Lesson 20: EXISTS and Correlated Subqueries
EXISTS checks whether a subquery returns at least one row. Unlike IN, it stops as soon as the first matching row is found, making it efficient for large datasets and safe in situations where NULL values may be present.
EXISTS executes the subquery for each row of the outer query and includes the row if a result exists.
Common real-world scenarios for using EXISTS:
- Finding missing data: Customers with no orders, products with no reviews (NOT EXISTS)
- Conditional existence checks: VIP customers with no recent orders (EXISTS + NOT EXISTS)
- Data integrity: FK integrity validation, detecting orphan records (NOT EXISTS)

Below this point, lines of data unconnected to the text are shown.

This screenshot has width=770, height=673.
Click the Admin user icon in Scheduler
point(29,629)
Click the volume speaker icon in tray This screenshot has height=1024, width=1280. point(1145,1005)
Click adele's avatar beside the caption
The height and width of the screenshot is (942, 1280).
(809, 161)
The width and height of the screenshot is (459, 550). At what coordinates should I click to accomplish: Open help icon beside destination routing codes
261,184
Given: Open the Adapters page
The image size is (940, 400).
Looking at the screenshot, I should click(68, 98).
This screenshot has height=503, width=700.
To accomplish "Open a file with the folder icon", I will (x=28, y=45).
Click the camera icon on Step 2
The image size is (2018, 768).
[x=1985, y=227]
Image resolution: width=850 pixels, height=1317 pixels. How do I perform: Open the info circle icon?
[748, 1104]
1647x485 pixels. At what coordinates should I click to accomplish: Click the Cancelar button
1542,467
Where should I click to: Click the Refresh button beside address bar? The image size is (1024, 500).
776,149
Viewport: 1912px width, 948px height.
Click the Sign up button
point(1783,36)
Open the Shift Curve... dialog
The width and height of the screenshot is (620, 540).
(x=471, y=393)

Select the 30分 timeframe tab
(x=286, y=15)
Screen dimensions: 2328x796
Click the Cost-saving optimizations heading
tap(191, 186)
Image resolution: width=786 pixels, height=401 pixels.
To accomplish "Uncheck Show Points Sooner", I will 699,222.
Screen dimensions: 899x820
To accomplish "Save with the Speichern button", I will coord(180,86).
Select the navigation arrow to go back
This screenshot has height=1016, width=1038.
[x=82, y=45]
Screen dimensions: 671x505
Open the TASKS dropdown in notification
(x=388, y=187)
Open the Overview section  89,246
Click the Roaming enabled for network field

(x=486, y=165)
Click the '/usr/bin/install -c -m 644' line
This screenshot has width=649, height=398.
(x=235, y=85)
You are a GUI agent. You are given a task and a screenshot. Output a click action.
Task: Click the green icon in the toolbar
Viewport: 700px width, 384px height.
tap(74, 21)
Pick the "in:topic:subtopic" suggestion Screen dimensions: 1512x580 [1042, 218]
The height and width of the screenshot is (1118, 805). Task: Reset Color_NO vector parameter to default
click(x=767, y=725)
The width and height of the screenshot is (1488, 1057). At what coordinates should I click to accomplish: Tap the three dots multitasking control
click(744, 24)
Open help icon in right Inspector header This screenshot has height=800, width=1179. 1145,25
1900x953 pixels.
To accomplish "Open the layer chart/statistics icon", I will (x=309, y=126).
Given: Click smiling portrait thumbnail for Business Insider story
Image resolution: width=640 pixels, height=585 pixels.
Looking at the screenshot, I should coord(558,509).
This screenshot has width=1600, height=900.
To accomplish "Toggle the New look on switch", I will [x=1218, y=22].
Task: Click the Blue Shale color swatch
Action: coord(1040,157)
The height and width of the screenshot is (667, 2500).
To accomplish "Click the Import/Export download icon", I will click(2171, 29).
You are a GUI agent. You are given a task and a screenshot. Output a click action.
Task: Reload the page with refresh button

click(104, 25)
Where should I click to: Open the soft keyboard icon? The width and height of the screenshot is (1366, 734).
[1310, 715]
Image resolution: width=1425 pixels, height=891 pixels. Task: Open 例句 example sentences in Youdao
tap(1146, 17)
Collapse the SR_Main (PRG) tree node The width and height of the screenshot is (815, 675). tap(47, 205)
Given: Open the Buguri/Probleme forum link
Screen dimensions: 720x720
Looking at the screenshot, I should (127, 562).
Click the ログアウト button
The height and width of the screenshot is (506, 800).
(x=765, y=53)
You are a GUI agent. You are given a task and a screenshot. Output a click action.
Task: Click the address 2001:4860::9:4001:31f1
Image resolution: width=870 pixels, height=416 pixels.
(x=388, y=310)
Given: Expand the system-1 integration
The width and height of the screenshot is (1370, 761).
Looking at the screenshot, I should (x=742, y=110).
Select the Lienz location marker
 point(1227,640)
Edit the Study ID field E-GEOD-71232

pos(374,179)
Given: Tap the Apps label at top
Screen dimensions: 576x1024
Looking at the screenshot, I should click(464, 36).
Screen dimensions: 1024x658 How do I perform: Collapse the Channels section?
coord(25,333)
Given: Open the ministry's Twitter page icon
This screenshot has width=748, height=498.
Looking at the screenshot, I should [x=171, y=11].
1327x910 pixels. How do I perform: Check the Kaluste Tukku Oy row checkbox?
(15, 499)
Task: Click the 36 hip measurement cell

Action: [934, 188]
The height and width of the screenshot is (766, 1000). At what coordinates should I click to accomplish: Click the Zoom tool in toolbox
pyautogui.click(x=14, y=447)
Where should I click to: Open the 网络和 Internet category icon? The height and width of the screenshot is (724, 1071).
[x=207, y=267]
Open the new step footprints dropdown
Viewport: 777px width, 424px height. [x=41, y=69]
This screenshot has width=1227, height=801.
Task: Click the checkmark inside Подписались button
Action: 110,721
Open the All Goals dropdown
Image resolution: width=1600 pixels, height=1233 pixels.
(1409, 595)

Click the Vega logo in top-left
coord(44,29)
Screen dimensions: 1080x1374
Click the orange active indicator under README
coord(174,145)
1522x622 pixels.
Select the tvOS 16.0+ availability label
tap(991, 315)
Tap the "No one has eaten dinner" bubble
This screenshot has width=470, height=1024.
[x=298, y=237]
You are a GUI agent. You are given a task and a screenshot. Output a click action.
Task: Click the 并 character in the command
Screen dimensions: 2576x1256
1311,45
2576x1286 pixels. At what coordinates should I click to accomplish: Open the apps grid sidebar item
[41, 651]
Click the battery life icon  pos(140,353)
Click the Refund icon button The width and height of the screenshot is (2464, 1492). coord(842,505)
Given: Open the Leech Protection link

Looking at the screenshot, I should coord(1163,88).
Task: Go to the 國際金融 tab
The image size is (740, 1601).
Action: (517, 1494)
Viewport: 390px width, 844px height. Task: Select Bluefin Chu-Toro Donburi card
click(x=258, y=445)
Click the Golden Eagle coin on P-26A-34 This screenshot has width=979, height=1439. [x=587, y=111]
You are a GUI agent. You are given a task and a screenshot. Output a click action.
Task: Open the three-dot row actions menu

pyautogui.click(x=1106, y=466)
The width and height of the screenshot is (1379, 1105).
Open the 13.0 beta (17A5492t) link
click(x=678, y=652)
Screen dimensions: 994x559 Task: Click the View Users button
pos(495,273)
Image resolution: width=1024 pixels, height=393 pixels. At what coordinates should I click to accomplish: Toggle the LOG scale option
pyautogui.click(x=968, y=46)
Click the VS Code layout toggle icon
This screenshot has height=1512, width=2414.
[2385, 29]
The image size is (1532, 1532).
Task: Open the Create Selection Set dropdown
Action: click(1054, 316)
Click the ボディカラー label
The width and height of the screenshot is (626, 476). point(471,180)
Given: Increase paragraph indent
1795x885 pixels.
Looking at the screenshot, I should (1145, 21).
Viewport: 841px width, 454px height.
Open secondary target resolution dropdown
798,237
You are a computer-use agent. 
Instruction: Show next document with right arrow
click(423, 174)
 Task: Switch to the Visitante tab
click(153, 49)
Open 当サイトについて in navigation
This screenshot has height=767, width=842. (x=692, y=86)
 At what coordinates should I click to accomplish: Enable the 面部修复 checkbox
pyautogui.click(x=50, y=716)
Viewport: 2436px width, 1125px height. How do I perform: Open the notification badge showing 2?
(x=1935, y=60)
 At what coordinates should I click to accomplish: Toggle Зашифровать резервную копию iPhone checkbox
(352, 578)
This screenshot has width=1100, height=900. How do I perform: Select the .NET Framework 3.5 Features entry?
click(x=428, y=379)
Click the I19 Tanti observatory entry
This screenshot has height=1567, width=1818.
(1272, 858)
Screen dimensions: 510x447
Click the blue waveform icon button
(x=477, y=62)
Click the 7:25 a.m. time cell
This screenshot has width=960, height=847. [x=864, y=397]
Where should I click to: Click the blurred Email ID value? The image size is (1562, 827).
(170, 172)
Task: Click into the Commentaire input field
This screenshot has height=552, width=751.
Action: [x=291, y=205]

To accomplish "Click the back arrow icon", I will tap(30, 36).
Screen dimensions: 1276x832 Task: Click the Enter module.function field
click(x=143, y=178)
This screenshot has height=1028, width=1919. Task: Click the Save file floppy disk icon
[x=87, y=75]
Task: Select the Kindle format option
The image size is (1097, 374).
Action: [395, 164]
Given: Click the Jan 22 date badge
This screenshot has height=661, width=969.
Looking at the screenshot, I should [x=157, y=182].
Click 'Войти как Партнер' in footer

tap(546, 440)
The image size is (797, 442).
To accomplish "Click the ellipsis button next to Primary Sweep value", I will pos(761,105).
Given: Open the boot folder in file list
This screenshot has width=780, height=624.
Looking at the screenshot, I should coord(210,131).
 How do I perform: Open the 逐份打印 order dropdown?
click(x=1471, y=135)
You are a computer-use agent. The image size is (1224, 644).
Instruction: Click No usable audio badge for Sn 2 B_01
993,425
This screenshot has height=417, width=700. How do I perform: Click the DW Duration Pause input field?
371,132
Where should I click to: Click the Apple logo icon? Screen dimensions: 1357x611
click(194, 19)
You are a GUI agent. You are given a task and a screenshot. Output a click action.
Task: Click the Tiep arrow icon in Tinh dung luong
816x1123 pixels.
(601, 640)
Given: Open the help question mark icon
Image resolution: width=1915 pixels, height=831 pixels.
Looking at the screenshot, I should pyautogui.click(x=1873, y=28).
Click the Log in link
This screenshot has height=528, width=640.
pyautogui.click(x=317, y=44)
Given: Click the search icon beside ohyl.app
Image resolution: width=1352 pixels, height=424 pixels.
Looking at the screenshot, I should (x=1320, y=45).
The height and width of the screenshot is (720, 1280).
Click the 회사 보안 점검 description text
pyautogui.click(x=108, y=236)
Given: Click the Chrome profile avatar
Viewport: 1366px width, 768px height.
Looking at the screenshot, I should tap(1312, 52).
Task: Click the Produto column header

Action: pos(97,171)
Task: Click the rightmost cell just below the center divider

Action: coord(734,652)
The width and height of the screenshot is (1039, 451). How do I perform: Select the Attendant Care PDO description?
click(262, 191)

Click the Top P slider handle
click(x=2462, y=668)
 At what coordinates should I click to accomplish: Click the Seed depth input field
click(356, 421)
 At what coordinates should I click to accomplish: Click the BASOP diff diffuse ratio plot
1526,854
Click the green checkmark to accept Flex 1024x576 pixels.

- Universal negation: "Products purchased by every customer" (double NOT EXISTS)
Already familiar?
If you are comfortable with EXISTS, NOT EXISTS, and correlated subqueries, skip ahead to Lesson 21: SELF/CROSS JOIN.
EXISTS vs. IN
| Characteristic | IN |
EXISTS |
|---|---|---|
| Return value | Matching values | True/False |
| NULL safety | Not safe — NOT IN fails when NULL is present |
Safe |
| Short-circuit evaluation | None | Yes — stops at first match |
| Self-reference | Not possible | Possible — correlated subquery |
Basic EXISTS
-- Customers who have placed at least one order
SELECT id, name, grade
FROM customers AS c
WHERE EXISTS (
SELECT 1
FROM orders AS o
WHERE o.customer_id = c.id
)
ORDER BY name
LIMIT 8;
When the inner query references c.id from the outer query, it is called a Correlated Subquery. It executes once for each outer row to check whether a matching order exists.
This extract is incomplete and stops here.